Hold down the control key and click and drag to pan the view.
- Find closest words: Put the mouse pointer over a word in
the 3D plot. A window will pop up showing the 10 closest words to
this one.
- Explore the feature vector display: The feature vector
display in the right half of the window shows the embedding
vectors for up to six selected words. Drag the mouse over the
colored bars in the display and you can read out the exact value
of each bar. The current column the mouse is over is magnified
and shown to the left of the main display.

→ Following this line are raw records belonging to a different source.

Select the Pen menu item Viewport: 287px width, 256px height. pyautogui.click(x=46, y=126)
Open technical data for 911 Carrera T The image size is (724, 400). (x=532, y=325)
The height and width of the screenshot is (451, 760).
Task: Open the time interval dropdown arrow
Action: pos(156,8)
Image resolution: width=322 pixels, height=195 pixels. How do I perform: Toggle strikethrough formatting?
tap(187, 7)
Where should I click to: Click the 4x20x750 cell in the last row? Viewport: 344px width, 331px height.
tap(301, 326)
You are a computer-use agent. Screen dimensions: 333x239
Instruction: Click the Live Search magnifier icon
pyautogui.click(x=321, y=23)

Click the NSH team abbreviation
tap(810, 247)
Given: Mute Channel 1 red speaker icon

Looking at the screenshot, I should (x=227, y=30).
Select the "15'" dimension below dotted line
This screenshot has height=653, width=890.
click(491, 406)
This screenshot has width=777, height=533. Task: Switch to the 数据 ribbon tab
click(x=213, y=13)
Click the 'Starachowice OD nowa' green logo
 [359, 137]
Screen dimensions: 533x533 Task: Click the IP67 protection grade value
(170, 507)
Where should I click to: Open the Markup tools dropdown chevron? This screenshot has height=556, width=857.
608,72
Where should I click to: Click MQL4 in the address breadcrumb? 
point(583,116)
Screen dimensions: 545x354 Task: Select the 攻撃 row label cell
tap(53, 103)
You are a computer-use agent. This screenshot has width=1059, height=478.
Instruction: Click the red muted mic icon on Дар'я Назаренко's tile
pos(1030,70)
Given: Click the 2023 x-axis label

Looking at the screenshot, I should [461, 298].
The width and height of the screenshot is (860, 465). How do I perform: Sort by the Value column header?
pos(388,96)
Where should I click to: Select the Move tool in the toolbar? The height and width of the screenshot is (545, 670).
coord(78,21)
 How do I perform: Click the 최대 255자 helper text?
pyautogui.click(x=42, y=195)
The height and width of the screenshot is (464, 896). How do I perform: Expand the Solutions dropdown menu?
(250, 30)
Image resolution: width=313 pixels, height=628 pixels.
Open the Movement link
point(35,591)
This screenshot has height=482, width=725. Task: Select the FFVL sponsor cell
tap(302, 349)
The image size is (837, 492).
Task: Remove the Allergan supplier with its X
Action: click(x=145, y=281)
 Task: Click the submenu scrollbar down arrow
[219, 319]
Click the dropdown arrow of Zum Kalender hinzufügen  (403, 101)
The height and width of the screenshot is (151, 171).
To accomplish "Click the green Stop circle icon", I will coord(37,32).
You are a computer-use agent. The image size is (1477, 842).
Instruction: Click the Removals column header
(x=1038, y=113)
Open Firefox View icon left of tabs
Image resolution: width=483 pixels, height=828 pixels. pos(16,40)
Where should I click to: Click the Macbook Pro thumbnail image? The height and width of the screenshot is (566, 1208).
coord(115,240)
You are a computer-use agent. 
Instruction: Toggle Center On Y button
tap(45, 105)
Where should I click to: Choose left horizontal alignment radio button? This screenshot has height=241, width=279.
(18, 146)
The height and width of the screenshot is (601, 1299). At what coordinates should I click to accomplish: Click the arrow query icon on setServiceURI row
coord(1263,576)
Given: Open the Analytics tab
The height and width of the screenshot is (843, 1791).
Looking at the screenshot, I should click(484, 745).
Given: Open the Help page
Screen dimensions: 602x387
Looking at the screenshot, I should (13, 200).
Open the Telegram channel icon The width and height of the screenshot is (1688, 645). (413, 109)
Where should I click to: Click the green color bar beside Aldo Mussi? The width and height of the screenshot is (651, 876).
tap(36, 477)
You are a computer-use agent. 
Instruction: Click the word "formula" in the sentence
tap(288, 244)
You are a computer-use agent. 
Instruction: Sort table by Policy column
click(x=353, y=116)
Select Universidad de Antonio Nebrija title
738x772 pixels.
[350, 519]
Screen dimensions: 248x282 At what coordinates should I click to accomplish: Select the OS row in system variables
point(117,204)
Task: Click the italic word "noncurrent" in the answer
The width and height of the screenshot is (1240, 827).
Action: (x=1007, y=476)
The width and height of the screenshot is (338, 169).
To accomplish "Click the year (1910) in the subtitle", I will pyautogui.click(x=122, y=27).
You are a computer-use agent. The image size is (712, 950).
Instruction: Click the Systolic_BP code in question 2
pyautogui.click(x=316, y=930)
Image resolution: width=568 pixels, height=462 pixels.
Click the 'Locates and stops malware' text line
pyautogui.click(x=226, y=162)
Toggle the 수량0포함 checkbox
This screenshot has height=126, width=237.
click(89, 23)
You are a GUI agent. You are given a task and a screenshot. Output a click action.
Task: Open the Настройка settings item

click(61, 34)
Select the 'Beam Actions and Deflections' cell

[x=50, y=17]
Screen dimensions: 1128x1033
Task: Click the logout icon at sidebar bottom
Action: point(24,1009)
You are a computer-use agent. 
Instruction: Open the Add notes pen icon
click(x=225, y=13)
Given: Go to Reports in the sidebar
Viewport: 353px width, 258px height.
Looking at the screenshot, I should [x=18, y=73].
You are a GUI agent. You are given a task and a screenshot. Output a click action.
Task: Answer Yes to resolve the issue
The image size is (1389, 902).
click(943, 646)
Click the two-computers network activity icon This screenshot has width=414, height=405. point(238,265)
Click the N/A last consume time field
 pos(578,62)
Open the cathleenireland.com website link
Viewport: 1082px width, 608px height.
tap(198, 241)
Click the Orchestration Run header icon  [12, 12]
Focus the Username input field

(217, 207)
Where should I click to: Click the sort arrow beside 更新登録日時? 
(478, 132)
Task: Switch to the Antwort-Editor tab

Column 126 correlates
with gender; it is tan/orange for male words and gray/blue for
female words.
- Focus on a specific feature: To examine feature 126,
drag the mouse across any of the six feature vector slots until the
index reads 126. Then hold down the left mouse button to freeze
the index and drag the mouse out of the feature vector display
area. Now you can compare the values of the feature without
worrying that jostling the mouse will change the display.
- Add/remove words from the 3D plot. Type a word in the
text box below the 3D plot to add it to the plot. Adding a word
also makes it the active word. If a word is already present in
the plot, typing that word in the box deletes it from the plot.
- Activate a word. Click on a point in the 3D plot. This
becomes the "active" word and its color switches to red.
- Copy the active word to the feature vector display.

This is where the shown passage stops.